_Gambetti,Zeynep_Foto

Abstract

My presentation communicates with theories of performativity and with event-based conceptions of political action. By mapping out the routes leading to and from the Woman-in-Black, the Standing Man, and other figures that were turned into icons during the 2013 Occupy Gezi protests in Istanbul, I explore an action-based theory of performativity as both dramatic and non-referential. These figures became what they performed, that is, actors in a drama. But their position within the event of Gezi did not obtain from any pre-established role or script.

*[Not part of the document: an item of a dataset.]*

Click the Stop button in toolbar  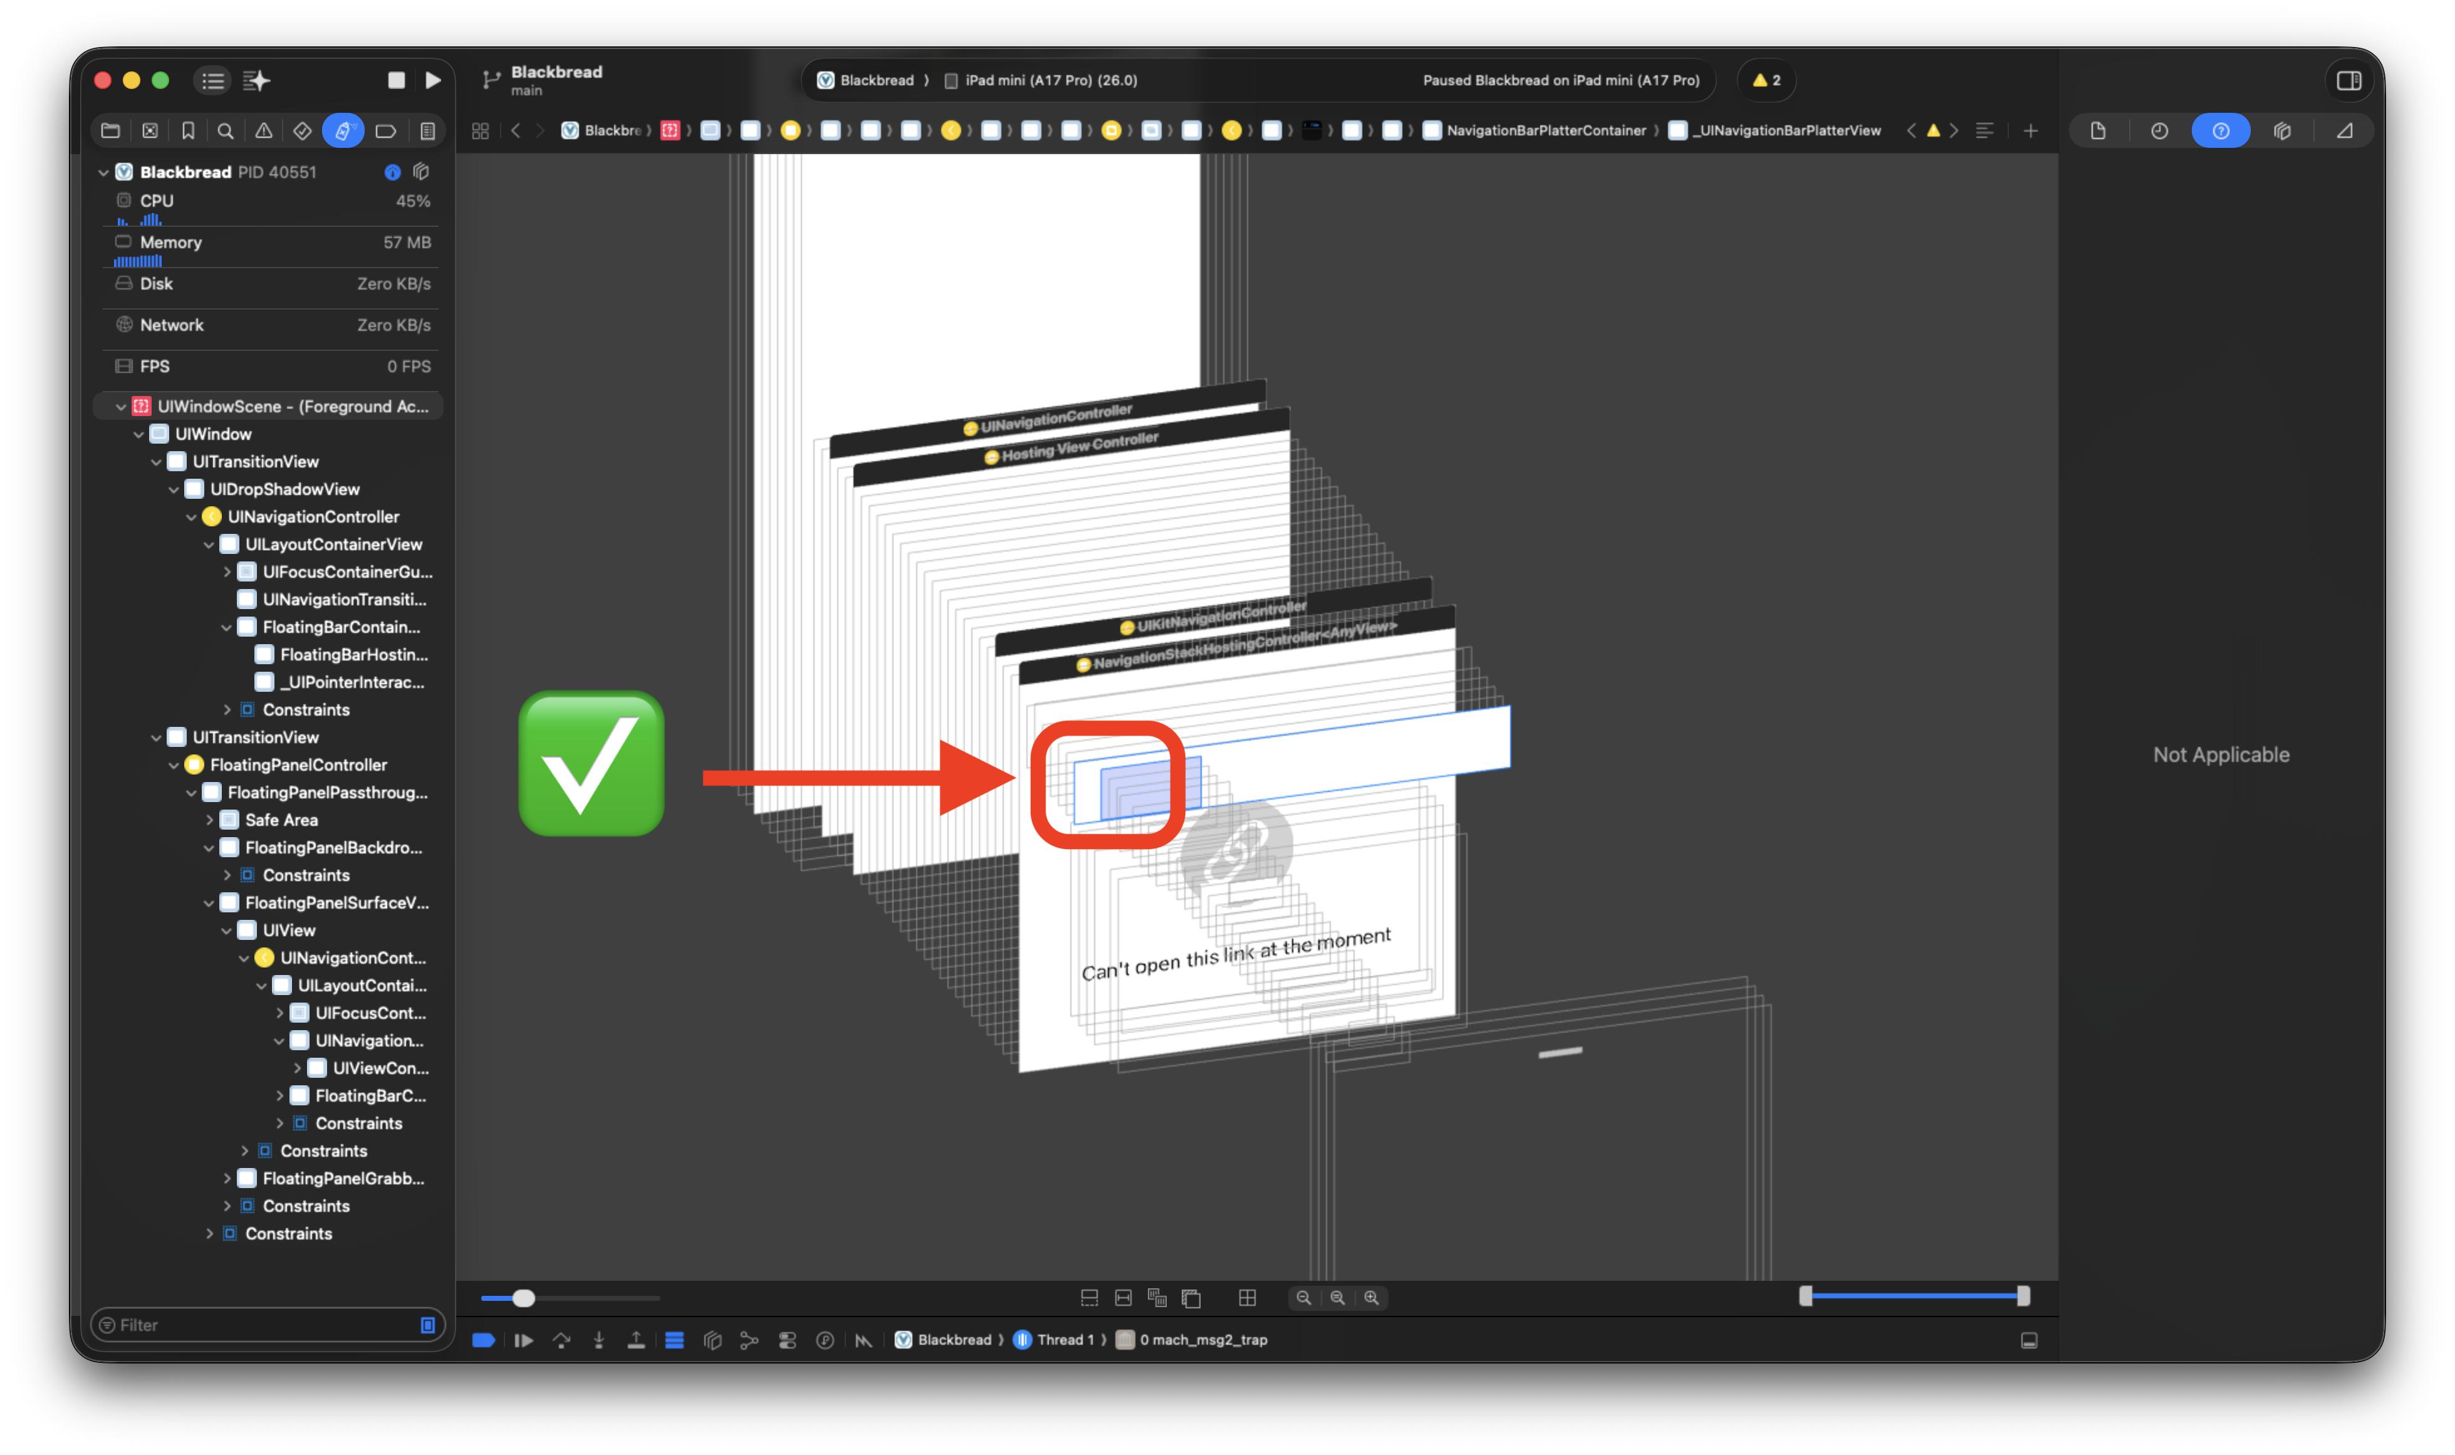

Their performance “took effect” among others in the Austinian sense, becoming “public things” (res publica) that were commented upon, reproduced and appropriated. Others carried the initial performance either into completion or into unintended directions. Their action was not theirs in the possessive sense, but set forth waves of attraction, diffraction, revision or variation. This augmented and collectivized the deed such that it took its place in the world created at Gezi as a common reality – neither mine, nor yours. I suggest that this is one of the reasons why Occupy Gezi could not be represented. No political party or identity group could practically or discursively subsume it under an available label or sign. It was as if the event unfolded on a shifting ground that exposed actors to each other while at the same time “ex-posing” them to the unforeseeable. It was what Hannah Arendt would have called a truly political moment, since it was nonnegotiable through available norms. I would also call it a truly performative moment: it “happened” to the actors, it took them by surprise, and hence beckoned the exercise of judgment and virtuosity instead of rule following.

Bio

Zeynep Gambetti is associate professor of political theory at Bogazici University. Her work focuses on collective agency, ethics, and public space. She has published on Hannah Arendt, the Kurdish question in Turkey, and on violence in the neoliberal era. She is the co-editor with Marcial Godoy of Rhetorics of Insecurity: Belonging and Violence in the Neoliberal Era (New York, SSRC/New York University Press, 2013). Her forthcoming publications include Zeynep Gambetti and Joost Jongerden (eds.), The spatial (re)production of the Kurdish issue in Turkey (London/New York, Routledge, 2015); and Judith Butler, Zeynep Gambetti, and Leticia Sabsay (eds), Rethinking Vulnerability: Towards a Feminist Theory of Resistance and Agency (Durham, NC., Duke University Press, 2015).